BANGLADESH’S President Mohammed Shahabuddin dissolved parliament today to allow a fresh general election following the overthrow of prime minister Sheikh Hasina on Monday.

Mr Shahabuddin also lifted the house arrest of opposition politician Khaleda Zia, which had been in place since 2018, as crowds partied in the streets and took selfies in the official residence of the premier, who resigned and fled to India on Monday morning following weeks of protests she had sought to suppress with mass arrests and the killing of hundreds of demonstrators.

Protest leaders said they would not allow a military-backed government to take interim control, as had been suggested by army chief General Waker uz-Zaman on Monday.

And the Communist Party of Bangladesh urged the revolutionary movement to continue “until full democratic rights are achieved,” warning “the victory of the people must not be appropriated by different sectors,” such as the military or elements of the discredited political elite.

“Everyone has a role in protecting peace, order and lives” in the interim, it stressed, after the Bangladesh Police Association announced a nationwide strike.

The police are widely blamed for the lethal violence meted out to student-led protests, initially over quotas of Civil Service jobs reserved for relatives of the veterans of Bangladesh’s war of independence against Pakistan in the 1970s. 

Several police stations have been attacked, and the association said police officers had been killed, though it did not give a figure.

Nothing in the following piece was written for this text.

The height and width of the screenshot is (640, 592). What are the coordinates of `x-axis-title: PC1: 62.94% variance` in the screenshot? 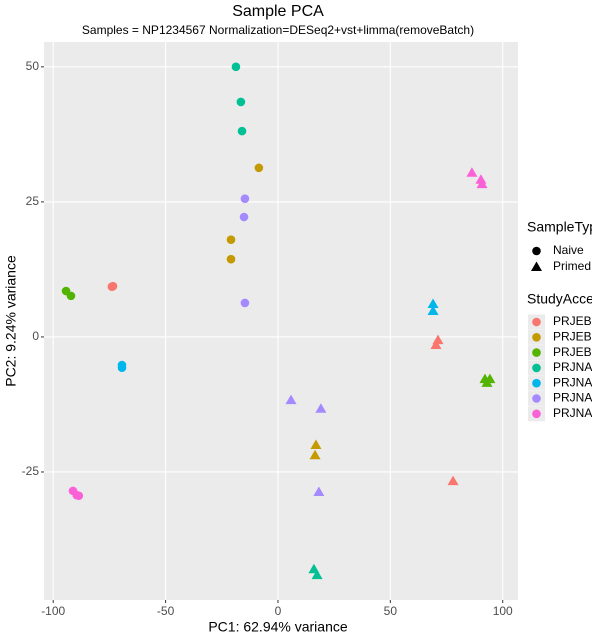 It's located at (278, 627).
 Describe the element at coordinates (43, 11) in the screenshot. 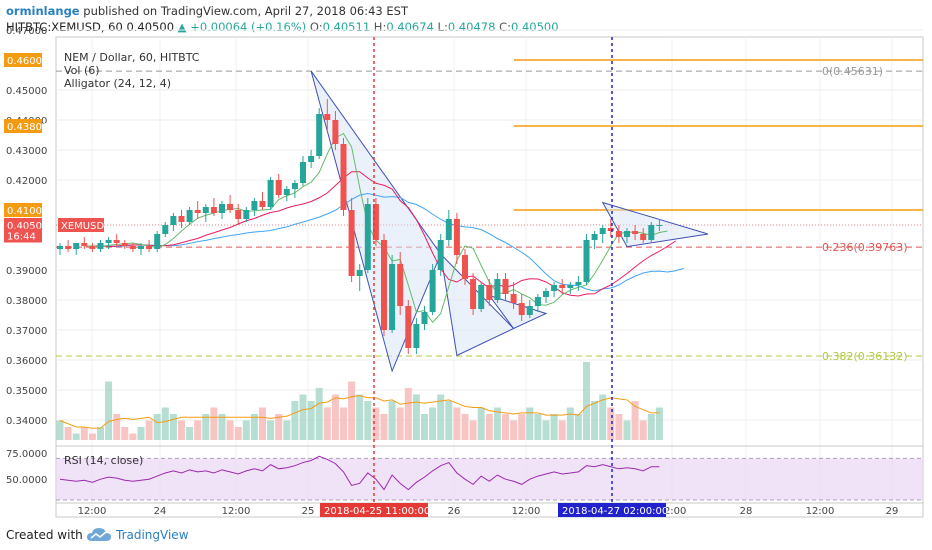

The police would not return to work until their security was guaranteed, it said, while adding an apology for violent attacks on demonstrators over the past month.

One of the student leaders, Nahid Islam, said the movement wanted Nobel Peace Prize laureate Muhammad Yunus to lead an interim government.

Mr Yunus is 83 and currently in Paris watching the Olympics. He called Ms Hasina’s overthrow on Monday a “second liberation day,” but did not immediately comment on requests that he take charge. His Nobel Prize was for pioneering “microcredit” as a banker helping impoverished people, particularly women, and he and Ms Hasina were old enemies.